4.使用以下命令应用清单。kubectl apply -f calico.yaml
使用 Kubernetes API 数据存储安装 Calico,超过 50 个节点
- 下载 Kubernetes API 数据存储的 Calico 网络清单。
- $ curl https://docs.projectcalico.org/manifests/calico-typha.yaml -o calico.yaml
- 如果您使用的是 Pod CIDR ,请跳到下一步。如果您将不同的 pod CIDR 与 kubeadm 配合使用,则无需进行任何更改 - Calico 将根据正在运行的配置自动检测 CIDR。对于其他平台,请确保取消对清单中CALICO_IPV4POOL_CIDR变量的注释,并将其设置为与所选 pod CIDR 相同的值。192.168.0.0/16
- 将副本计数修改为命名 中的所需数字。Deploymentcalico-typha
- apiVersion: apps/v1beta1 kind: Deployment metadata: name: calico-typha … spec: … replicas:
- 我们建议每 200 个节点至少一个副本,并且不超过 20 个副本。在生产环境中,我们建议至少使用三个副本,以减少滚动升级和故障的影响。副本数应始终小于节点数,否则滚动升级将停止。此外,Typha 仅当 Typha 实例数少于节点数时,才有助于扩展。

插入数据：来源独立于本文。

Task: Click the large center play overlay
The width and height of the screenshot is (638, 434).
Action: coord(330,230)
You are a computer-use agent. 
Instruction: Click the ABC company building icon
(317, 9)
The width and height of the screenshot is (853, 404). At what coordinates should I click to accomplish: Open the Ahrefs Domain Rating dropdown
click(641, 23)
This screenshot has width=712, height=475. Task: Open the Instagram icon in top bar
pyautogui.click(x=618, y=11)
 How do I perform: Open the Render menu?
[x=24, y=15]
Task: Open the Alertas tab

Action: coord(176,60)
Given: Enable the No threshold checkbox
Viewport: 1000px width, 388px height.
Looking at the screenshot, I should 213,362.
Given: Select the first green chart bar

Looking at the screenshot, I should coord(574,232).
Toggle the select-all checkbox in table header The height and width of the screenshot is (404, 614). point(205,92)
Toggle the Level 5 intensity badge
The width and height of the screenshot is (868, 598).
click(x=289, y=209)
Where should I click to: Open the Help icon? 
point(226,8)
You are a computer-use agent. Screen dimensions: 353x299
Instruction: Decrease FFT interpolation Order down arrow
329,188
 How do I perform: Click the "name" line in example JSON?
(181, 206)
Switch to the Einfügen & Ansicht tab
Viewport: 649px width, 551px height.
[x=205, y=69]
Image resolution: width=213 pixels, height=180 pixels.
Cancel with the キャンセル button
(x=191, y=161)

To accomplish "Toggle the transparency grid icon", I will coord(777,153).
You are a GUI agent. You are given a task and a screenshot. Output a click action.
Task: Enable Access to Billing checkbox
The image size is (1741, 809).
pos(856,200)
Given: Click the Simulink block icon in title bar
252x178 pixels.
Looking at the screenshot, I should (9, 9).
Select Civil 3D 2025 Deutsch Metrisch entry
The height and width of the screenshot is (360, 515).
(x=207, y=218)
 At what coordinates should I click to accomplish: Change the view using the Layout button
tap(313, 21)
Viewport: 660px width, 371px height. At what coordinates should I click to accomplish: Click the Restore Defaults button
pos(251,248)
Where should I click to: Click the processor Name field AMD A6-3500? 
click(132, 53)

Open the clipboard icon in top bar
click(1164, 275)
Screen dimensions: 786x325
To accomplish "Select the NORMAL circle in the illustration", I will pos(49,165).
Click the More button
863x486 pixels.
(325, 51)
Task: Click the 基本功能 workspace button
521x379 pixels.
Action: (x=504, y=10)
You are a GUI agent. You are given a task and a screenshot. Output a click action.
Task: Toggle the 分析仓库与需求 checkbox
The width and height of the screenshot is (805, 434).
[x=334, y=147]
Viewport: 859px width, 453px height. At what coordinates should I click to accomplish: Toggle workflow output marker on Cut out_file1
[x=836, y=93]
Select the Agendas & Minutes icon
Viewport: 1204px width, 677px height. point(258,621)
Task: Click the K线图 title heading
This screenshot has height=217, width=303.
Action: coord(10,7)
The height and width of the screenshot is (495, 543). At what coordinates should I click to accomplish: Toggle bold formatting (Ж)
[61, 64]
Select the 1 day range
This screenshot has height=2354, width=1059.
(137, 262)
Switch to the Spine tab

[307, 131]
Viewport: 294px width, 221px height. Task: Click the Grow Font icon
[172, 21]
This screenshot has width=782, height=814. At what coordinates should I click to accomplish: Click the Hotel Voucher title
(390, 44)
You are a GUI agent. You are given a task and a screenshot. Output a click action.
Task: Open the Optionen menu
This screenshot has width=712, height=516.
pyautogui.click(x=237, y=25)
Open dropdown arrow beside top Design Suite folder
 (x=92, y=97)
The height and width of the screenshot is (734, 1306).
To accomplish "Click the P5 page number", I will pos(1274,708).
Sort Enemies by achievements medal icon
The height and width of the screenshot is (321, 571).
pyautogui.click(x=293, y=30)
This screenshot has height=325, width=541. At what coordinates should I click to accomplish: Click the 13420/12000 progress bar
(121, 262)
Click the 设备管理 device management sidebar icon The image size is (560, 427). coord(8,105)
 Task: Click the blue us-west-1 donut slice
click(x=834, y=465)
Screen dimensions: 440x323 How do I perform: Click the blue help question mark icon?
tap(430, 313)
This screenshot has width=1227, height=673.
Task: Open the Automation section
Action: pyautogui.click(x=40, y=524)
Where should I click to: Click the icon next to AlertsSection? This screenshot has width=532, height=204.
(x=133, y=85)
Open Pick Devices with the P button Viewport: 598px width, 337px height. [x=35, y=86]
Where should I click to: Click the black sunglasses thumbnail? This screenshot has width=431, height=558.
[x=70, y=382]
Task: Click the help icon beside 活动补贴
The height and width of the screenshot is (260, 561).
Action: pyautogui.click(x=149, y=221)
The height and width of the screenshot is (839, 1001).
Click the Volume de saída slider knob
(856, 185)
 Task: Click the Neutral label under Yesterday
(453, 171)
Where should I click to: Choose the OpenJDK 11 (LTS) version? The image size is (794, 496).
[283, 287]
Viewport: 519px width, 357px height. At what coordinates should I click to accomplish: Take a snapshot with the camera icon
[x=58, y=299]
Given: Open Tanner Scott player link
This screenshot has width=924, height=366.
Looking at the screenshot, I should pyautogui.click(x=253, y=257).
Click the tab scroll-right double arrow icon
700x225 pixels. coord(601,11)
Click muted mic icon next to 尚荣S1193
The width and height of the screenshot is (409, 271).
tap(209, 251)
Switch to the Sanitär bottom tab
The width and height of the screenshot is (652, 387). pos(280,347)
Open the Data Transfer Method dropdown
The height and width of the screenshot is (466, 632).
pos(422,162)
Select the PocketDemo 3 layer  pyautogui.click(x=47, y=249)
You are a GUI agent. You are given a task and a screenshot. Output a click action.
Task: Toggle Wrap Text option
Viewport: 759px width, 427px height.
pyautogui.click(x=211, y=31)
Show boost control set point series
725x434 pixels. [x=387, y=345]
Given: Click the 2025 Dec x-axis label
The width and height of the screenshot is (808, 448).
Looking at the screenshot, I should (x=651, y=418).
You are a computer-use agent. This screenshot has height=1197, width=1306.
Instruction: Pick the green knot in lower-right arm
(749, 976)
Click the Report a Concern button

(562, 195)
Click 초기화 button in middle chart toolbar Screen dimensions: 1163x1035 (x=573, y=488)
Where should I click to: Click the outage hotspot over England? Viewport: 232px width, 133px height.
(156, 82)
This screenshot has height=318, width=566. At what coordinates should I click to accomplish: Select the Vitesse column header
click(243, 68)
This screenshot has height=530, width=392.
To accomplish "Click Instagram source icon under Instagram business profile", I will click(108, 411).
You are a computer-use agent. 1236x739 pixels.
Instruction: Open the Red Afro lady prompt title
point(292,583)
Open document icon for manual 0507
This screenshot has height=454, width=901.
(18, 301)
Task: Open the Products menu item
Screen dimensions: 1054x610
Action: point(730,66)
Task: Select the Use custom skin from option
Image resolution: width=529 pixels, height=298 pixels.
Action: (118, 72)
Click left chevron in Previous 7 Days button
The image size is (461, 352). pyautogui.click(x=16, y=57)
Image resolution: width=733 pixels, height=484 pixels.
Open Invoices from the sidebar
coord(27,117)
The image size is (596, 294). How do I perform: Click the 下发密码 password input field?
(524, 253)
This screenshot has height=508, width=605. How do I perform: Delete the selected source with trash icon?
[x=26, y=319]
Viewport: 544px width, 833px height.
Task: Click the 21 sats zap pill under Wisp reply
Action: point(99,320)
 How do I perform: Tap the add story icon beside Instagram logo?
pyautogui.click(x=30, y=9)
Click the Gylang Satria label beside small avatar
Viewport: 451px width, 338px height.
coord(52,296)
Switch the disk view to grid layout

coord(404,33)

- 警告:如果将 Typha 部署副本计数设置为 0,则 Felix 将不会启动。typha_service_name
- 如果需要,自定义清单。
- 应用清单。
- $ kubectl apply -f calico.yaml
使用 etcd 数据存储安装 Calico
注意:不建议将etcd数据库用于新安装。但是,如果您将Calico作为OpenStack和Kubernetes的网络插件运行,则可以选择它。
- 下载 etcd 的 Calico 网络清单。
- $ curl https://docs.projectcalico.org/manifests/calico-etcd.yaml -o calico.yaml
- 如果您使用的是 Pod CIDR ,请跳到下一步。如果您将不同的 pod CIDR 与 kubeadm 配合使用,则无需进行任何更改 - Calico 将根据正在运行的配置自动检测 CIDR。对于其他平台,请确保取消对清单中CALICO_IPV4POOL_CIDR变量的注释,并将其设置为与所选 pod CIDR 相同的值。192.168.0.0/16
- 在 命名中, 将 的值设置为 etcd 服务器的 IP 地址和端口。
- ConfigMap
- calico-config
- etcd_endpoints
- 提示:您可以使用逗号作为分隔符指定多个。etcd_endpoint
- 如果需要,自定义清单。
- 使用以下命令应用清单。
- $ kubectl apply -f calico.yaml
1.7.Metrics部署和Dashboard部署
1.Metrics部署
每个节点都下载并修改名称
docker pull bitnami/metrics-server:0.5.2
docker tag bitnami/metrics-server:0.5.2 k8s.gcr.io/metrics-server/metrics-server:v0.5.2
vim components0.5.2.yaml
$ cat components0.5.2.yaml
apiVersion: v1
kind: ServiceAccount
metadata:
labels:
k8s-app: metrics-server
name: metrics-server
namespace: kube-system
---
apiVersion: rbac.authorization.k8s.io/v1
kind: ClusterRole
metadata:
labels:
k8s-app: metrics-server
rbac.authorization.k8s.io/aggregate-to-admin: "true"
rbac.authorization.k8s.io/aggregate-to-edit: "true"
rbac.authorization.k8s.io/aggregate-to-view: "true"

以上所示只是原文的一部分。